AIIMS Delhi Cyber attack

Nidhi Arora June 21, 2023

Report by Shreya Agarwal

New Delhi, June 10: A malware attack was reported at the All India Institute of Medical Sciences, Delhi on 6th June, 2023 at 14:50 IST. This attack was countered and neutralised within a day with the help of an advanced firewall security system used by the institute.

This is the second cyber attack at the premium institute in an year, the first occurring in November, 2022. The one in November lasted for more than 15 days which disabled online services at the hospital. As a result of this, AIIMS Delhi restructured and strengthened its eHospital network. It declared that the eHospital network could only be accessed on a secure AIIMS LAN/intranet network, which would be maintained by its computer facilities department. Also, there were several changes in the firewall’s rules following the attack.

This restructuring of the eHospital services, coupled with the changes in the firewall’s rules were the main reasons that the attack didn’t turn big, and could be quickly impeded.

The firewall, sensing suspicious activity, blocked the network to stop further virus spread. This blocking of the network lead to the servers being down for four hours. Doctors at AIIMS couldn’t take out reports of patients during this whole time.
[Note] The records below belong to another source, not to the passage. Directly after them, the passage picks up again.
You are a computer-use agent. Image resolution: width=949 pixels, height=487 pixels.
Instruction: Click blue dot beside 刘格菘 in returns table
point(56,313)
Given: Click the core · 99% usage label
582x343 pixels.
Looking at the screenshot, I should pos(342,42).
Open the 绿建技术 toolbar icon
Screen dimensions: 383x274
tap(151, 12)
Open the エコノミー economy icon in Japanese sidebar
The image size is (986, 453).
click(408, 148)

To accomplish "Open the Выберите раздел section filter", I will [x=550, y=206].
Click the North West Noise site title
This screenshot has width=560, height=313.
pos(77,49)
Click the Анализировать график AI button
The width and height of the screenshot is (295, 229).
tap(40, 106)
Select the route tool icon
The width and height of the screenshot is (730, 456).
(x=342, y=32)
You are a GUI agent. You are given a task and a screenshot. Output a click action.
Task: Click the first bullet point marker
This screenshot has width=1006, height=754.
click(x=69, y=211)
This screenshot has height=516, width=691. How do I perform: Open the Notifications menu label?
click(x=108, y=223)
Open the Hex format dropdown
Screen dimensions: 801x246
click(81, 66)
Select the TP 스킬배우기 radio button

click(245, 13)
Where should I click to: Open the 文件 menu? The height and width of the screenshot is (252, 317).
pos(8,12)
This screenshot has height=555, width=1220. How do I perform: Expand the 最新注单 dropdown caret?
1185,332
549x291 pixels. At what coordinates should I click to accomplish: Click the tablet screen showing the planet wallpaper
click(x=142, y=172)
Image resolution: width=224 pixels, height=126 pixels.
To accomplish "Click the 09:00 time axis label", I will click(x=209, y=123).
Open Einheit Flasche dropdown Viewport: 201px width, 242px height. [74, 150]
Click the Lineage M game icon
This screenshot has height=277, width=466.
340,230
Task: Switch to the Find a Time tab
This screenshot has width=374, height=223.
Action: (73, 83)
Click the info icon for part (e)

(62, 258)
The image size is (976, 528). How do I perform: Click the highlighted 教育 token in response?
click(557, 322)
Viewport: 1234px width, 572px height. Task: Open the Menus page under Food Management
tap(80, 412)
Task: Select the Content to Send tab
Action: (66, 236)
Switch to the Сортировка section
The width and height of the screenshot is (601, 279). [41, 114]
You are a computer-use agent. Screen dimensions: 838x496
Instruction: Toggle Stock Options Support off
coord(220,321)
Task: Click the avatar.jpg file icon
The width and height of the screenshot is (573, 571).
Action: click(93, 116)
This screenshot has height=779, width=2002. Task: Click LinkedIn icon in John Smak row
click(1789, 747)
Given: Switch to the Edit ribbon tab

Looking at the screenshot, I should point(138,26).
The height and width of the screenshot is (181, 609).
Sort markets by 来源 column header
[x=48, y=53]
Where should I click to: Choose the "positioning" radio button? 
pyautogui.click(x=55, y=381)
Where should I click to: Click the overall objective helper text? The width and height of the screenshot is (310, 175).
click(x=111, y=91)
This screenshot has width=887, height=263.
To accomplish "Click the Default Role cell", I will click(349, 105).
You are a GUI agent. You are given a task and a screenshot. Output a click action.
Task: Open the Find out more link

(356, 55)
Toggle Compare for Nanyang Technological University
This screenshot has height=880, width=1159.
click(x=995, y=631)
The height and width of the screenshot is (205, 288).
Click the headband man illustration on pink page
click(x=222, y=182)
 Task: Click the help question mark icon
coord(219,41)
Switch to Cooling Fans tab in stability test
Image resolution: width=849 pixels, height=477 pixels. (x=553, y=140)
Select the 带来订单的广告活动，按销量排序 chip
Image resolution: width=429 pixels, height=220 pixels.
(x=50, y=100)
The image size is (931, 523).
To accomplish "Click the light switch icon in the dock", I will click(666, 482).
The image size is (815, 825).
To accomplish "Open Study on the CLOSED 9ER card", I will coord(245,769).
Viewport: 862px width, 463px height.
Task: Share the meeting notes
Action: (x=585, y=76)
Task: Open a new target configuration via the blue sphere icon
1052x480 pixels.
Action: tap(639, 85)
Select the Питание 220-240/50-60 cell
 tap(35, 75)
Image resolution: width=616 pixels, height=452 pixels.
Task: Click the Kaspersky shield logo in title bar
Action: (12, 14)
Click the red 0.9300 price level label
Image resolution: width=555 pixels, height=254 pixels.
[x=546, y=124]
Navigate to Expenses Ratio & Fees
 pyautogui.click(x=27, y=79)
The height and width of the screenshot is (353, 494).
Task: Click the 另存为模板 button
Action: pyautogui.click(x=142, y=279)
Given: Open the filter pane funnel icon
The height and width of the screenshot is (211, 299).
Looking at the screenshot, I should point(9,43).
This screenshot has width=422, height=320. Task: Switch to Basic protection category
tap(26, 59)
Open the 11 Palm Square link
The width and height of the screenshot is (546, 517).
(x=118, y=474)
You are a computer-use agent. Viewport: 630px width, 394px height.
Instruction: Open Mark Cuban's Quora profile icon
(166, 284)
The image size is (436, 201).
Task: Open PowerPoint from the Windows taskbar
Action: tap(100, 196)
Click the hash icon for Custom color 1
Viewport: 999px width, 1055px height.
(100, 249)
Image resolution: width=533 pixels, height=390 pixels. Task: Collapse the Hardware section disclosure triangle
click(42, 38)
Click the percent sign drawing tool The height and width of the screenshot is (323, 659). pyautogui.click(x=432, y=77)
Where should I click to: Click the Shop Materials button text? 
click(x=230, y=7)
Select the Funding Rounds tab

The eHospital services were fully secure and functioned normally after the attack was completely thwarted, as clarified by AIIMS Delhi in an official tweet.

Currently, the cyber cell of AIIMS is under the DRDO (Defence Research and Development Organisation), while agencies like NCIIPC (National Critical Information Infrastructure Protection Centre) and CERT-In (Indian Computer Emergency Response Team) are investigating the attack.

**********************

Terms:

LAN: Local Area Network, a network based in a small region; like schools, residential societies, a small part of a large organisation, etc.

Intranet: a private network used to share information within only a specific group of people, for ex: an intranet can be used in an organisation to share information among the employees of a specific department only.